Agenda item 18:
Intergovernmental Committee on Intellectual Property and Genetic Resources, Traditional Knowledge and Folklore (IGC)
Delivered by Grega Kumer, IFPMA Head of DG Office & Legal Issues
The International Federation of Pharmaceutical Manufactures and Associations would like to take this opportunity to express the position of the research based pharmaceutical industry, with regard to negotiations on an international instrument relating to intellectual property aiming to ensure the balanced and effective protection of genetic resources (GRs), traditional knowledge (TK) and traditional cultural expressions (TCEs).
The IGC discussions started in 2000 when there were no user country Access and Benefit Sharing (ABS) compliance regulatory frameworks in place. This has fundamentally changed in 2014 when Nagoya Protocol entered into force.
We are of the view that for a very simple reason the IGC should not be endeavoring to develop a new international access and benefit-sharing monitoring and compliance system (ABS), as one already exist.
IFPMA supports the objectives of the Convention on Biological Diversity (CBD) and the Nagoya Protocol and has in the last two decades actively contributed to discussions on the development of the Protocol and its translation into national and international legislation.
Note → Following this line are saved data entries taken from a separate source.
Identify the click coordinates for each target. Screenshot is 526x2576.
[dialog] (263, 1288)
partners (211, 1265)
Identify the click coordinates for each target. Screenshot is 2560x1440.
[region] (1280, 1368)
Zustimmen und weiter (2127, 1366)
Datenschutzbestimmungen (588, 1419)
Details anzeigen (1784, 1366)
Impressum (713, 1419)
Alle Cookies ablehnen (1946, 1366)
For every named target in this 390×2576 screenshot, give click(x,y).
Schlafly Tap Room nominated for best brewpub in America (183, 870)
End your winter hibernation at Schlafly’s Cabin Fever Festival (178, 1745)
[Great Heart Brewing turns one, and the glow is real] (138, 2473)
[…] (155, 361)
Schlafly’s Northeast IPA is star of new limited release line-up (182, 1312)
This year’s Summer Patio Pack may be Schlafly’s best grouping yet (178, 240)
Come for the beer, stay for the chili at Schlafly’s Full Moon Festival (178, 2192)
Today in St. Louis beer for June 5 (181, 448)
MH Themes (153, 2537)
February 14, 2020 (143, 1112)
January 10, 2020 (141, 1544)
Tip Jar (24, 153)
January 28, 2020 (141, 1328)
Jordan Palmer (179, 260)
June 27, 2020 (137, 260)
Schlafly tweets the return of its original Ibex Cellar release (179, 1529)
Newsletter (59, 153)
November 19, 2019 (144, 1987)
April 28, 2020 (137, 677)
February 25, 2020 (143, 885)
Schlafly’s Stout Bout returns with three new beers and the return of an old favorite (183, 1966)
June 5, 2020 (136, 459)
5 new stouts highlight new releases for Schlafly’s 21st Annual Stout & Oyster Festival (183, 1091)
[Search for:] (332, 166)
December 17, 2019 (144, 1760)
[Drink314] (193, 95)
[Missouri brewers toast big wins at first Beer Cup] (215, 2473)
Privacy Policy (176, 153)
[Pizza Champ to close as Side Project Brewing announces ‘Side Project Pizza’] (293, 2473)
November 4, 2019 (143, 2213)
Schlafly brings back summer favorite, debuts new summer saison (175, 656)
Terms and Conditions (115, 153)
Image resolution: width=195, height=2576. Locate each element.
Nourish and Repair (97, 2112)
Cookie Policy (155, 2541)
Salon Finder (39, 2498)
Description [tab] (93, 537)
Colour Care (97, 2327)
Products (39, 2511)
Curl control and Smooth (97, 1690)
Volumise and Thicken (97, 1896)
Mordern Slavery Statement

We firmly believe that the achievements of the CBD and Nagoya Protocol should not be replicated at the IGC and the objectives of the CBD and Nagoya related to facilitation of access to genetic resources and the fair and equitable sharing of the benefits should not be pursued through the patent system as this would lead to many unintended consequences. Let me enumerate just a few:
- The principles introduced by disclosure requirements that are unclear in terminology, scope and applicability, especially if linked to patent validity, would create legal and commercial uncertainty which would have a negative impact on investment. Reducing investment and discouraging R&D activities utilizing GRs would be directly contrary to the objectives of the CBD;
- The Nagoya Protocol requires countries to implement an effective ABS compliance system to prevent misappropriation of GR, but does not mention a disclosure obligation as a possible compliance mechanism;
- Potential disclosure requirement would not achieve the objectives of combating “misappropriation” or compliance with access-benefit-sharing systems or monitoring the use of genetic resources. For example, a disclosure requirement would do nothing to assist in monitoring any use of genetic resources that does not involve patenting;
- Checking and monitoring the disclosure requirement would be in the hands of patent offices, that neither have the capacity, mandate or knowledge to perform such tasks and would be exposed to additional burden;
- Patent law or examination is not the right means to control requirements about origin of genetic resources used in developing new products. Moreover, the TRIPS Agreement prohibits such additional conditions on patentability. In addition, the proposed requirements are specifically targeted to biotechnology and other life sciences using genetic resources and, therefore, would not be consistent with the principle in the TRIPS Agreement that patents be made available without discrimination based on the field of technology.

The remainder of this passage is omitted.